When a new datagram is received, the network layer must:

  • If the acknowledge bit was set, send an acknowledge packet for this sequence number and part number, with nCount set to zero (ack)
  • Lookup any existing packet by the sending IP and sequence number
  • If there is no existing packet, create a new packet entry with the IP, sequence number, fragment count and flags
  • If there was an existing packet, make sure it is not marked as done - if so, abort
  • Add the transmitted fragment to the (new or old) packet entry
  • If the packet now has all fragments, mark it as done and decode it and pass it up to the application layer
  • Leave the packet on the cache even if it was finished, in case any parts are retransmitted
  • Expire old packets from the receive buffer after a timeout or if the buffer is full

Dispatch Algorithm

Fragment datagrams need to be dispatched intelligently to spread the load on network resources and maximise the chance that the receiver will get the message. To do this, the dispatch algorithm should take into account several points:

  • Prioritize acknowledgements.
  • If fragments are waiting to be sent to a number of hosts, do not send to the same host twice in a row. Alternating or looping through the target hosts achieves the same data rate locally, but spreads out the load over downstream links.
  • Do not exceed or approach the capacity of the local network connection. If a host has a 128 kb/s outbound bandwidth, dispatching 32 KB of data in one second will likely cause massive packet loss, leading to a retransmission.
  • After considering the above points, prefer fragments that were queued recently to older packets. A LIFO or stack type approach means that even if a transmitter is becoming backed up, some fragments will get there on time while others will be delayed. A FIFO approach would mean that a backed up host delivers every fragment late.

Parameters

The recommended parameters for the reliability layer are as follows:


MTU = 500 bytes
Transmit Retransmit Interval = 10 seconds
Transmit Packet Timeout / Expire = 26 seconds (allows for two retransmissions before expiry)
Receive Packet Expiry = 30 seconds (allows 10 seconds beyond final retransmission)

Performance Considerations

Relatively low-level network implementations such as this are reasonably complicated, but must operate fast. It is desirable to avoid runtime memory allocations in network code as much as possible, and particularly at this level.

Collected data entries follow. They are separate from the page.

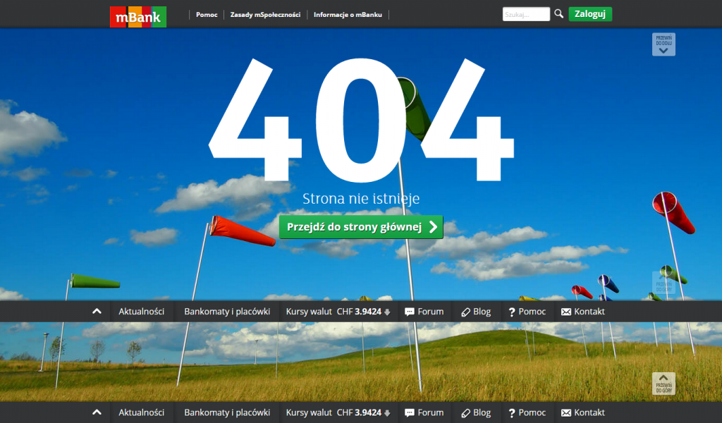Screen dimensions: 722x423
Task: Open 'Informacje o mBanku' in the header
Action: [348, 14]
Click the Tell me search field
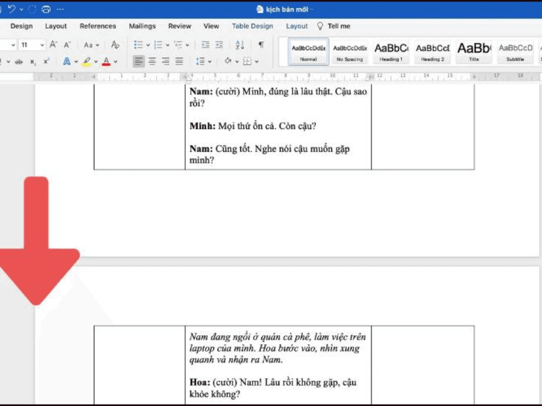 coord(339,26)
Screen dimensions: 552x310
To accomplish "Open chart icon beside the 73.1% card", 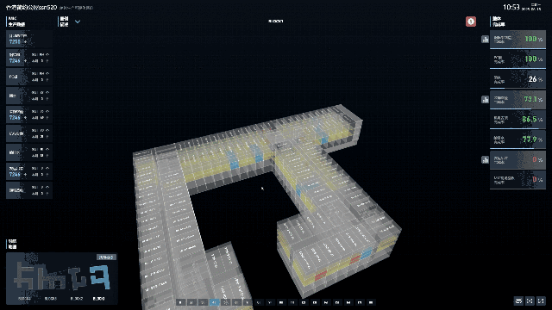I will [485, 100].
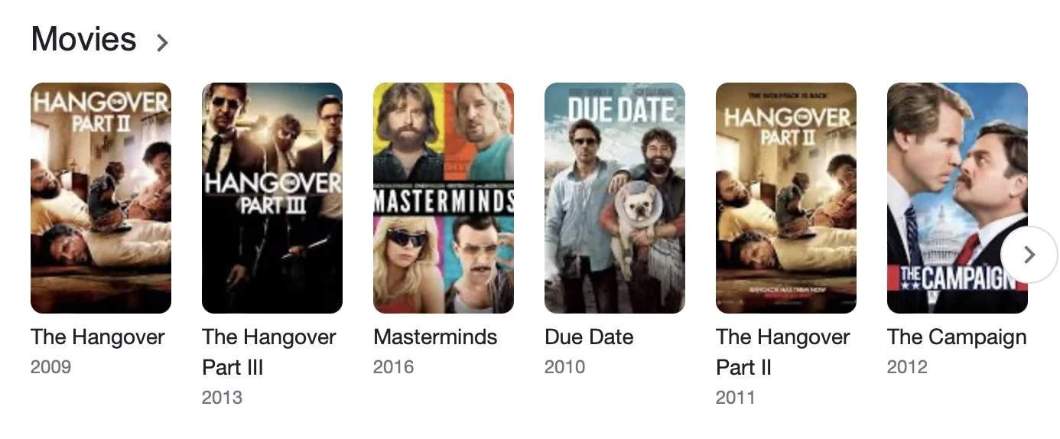Click the 2011 year under Hangover Part II
Image resolution: width=1060 pixels, height=439 pixels.
point(735,398)
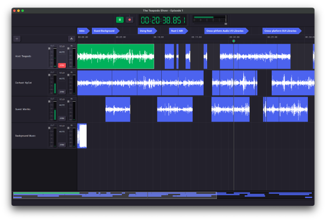This screenshot has height=221, width=326.
Task: Disarm recording on the Host: Teapodo track
Action: pyautogui.click(x=62, y=65)
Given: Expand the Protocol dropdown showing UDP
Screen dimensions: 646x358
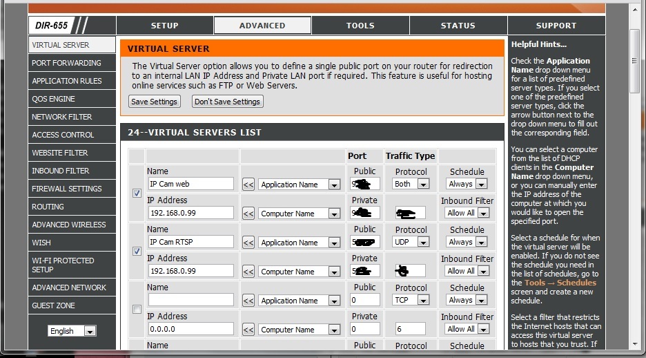Looking at the screenshot, I should pos(411,243).
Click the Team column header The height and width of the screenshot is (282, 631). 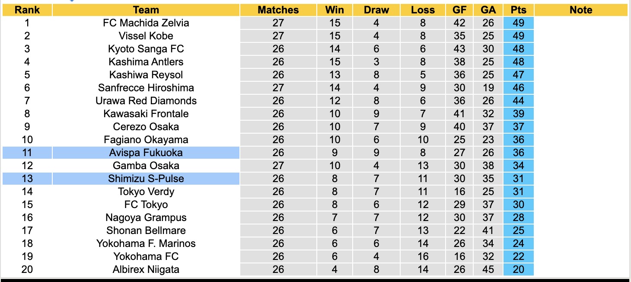point(146,10)
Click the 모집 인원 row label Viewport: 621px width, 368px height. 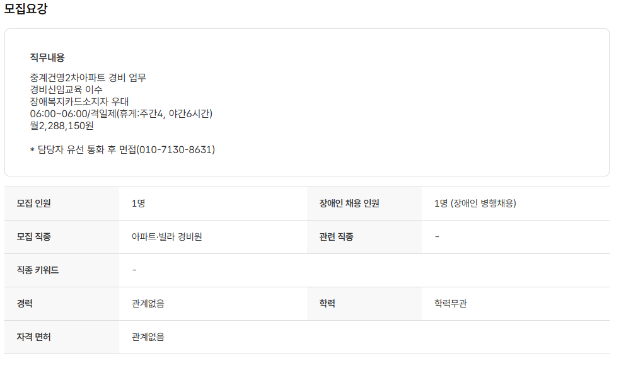click(x=34, y=204)
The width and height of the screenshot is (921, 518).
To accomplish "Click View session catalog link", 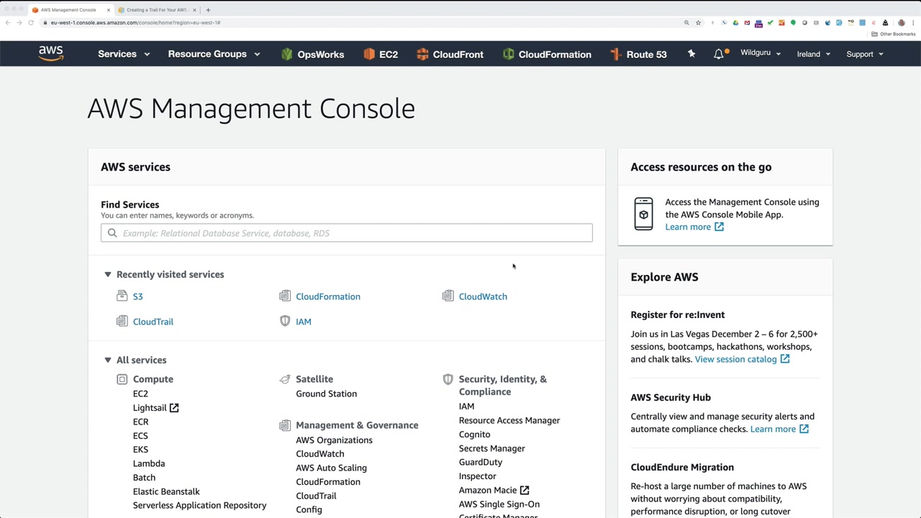I will [735, 359].
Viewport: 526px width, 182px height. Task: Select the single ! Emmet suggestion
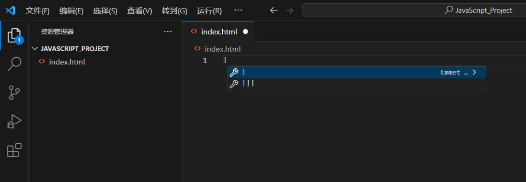[x=357, y=72]
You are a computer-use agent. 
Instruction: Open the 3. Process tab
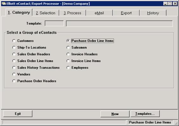pyautogui.click(x=72, y=13)
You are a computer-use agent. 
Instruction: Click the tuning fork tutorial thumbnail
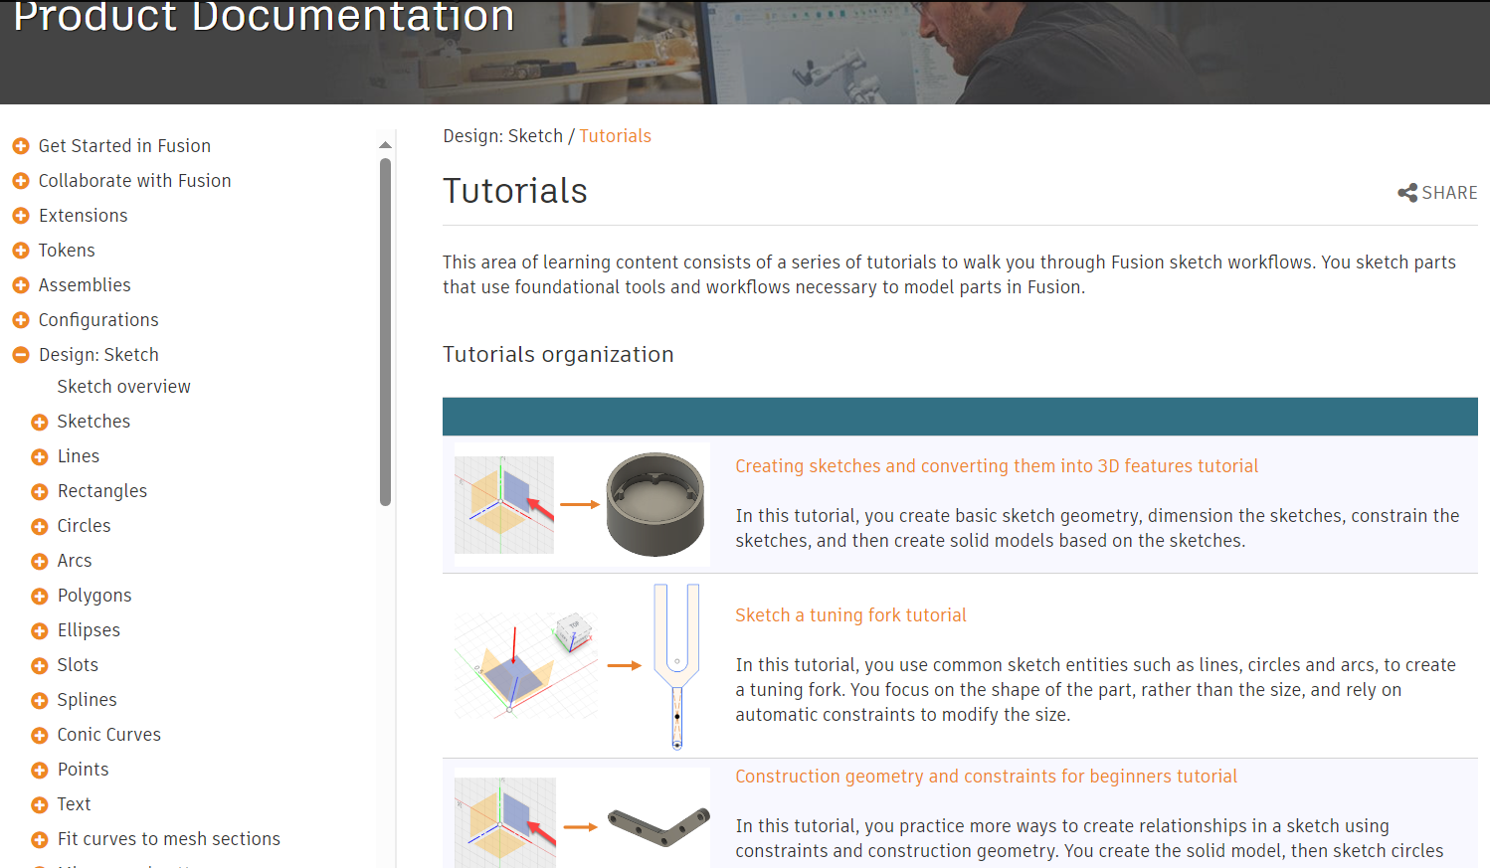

It should be noted that in almost all cases, transmissions to "untested" nodes are single fragment. Replies on the other hand are often larger, and may be deflated in many fragments. This is optimal because attempting to contact a node which may be unavailable involves a retransmission of only a single fragment.

Flow control is an important topic, however it is handled at a higher layer. The UDP reliability layer is only responsible for guaranteeing delivery of selected datagrams.

Only critical transmissions whose reception cannot otherwise be inferred should have the acknowledge request bit set.